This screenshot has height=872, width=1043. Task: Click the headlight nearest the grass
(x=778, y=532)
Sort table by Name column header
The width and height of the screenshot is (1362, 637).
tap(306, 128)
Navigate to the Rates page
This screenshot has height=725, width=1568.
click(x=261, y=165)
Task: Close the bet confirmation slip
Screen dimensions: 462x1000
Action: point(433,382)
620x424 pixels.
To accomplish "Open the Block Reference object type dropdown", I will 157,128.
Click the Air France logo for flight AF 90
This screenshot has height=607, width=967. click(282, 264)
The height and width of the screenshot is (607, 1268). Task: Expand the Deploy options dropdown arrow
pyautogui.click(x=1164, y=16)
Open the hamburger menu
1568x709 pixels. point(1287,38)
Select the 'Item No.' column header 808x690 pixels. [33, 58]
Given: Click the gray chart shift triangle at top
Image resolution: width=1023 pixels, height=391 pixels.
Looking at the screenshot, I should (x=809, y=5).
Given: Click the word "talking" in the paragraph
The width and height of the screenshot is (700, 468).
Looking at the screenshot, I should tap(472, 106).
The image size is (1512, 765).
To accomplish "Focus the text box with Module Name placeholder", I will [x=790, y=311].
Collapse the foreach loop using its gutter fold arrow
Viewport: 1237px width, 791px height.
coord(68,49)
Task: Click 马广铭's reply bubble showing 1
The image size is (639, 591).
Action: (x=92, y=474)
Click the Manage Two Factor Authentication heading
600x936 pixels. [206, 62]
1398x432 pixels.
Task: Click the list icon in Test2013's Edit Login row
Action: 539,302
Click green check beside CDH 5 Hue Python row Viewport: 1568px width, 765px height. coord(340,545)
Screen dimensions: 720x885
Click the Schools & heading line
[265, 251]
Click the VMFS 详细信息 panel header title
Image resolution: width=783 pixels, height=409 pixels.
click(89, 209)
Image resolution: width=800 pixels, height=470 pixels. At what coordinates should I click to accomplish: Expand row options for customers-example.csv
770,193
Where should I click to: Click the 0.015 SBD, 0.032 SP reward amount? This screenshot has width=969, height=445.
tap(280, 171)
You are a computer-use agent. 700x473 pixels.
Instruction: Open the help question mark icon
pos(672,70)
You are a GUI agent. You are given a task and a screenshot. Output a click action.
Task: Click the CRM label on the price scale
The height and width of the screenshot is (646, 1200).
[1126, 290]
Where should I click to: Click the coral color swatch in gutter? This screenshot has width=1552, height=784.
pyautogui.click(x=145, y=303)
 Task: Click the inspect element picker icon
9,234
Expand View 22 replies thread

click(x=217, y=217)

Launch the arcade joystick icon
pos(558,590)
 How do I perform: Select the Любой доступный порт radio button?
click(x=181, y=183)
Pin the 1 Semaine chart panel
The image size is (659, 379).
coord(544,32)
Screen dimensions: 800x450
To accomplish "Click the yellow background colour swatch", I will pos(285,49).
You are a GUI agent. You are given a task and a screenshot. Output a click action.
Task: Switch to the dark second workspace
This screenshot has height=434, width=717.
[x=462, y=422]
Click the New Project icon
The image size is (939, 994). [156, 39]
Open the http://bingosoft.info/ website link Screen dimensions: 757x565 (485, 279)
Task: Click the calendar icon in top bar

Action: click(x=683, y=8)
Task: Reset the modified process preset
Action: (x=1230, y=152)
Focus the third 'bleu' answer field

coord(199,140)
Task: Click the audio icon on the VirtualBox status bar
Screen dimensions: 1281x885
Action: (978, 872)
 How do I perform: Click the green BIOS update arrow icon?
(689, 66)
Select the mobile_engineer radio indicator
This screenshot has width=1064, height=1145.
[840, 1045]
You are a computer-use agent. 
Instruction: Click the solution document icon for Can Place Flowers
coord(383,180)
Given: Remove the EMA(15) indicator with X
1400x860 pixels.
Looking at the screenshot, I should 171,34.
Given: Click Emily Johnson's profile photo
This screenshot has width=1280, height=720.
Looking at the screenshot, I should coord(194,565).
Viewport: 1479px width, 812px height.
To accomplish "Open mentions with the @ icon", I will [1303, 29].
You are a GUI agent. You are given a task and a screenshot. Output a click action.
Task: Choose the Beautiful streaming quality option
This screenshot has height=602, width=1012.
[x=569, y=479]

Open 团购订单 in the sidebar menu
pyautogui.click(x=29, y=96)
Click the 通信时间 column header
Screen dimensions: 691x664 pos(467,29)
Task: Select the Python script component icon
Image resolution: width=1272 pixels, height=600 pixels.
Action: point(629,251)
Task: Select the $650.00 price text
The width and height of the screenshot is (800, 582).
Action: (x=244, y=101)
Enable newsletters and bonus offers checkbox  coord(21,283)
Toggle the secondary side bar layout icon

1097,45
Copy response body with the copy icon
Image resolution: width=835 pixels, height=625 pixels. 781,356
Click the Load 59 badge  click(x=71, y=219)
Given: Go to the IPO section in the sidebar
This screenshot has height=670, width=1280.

════════

#### [Required work]
Could you restate, word for word, the lines above from the one with "Pin the 1 Semaine chart panel" to the one with "Task: Switch to the dark second workspace", both included?

#### [Response area]
Pin the 1 Semaine chart panel
The image size is (659, 379).
coord(544,32)
Screen dimensions: 800x450
To accomplish "Click the yellow background colour swatch", I will pos(285,49).
You are a GUI agent. You are given a task and a screenshot. Output a click action.
Task: Switch to the dark second workspace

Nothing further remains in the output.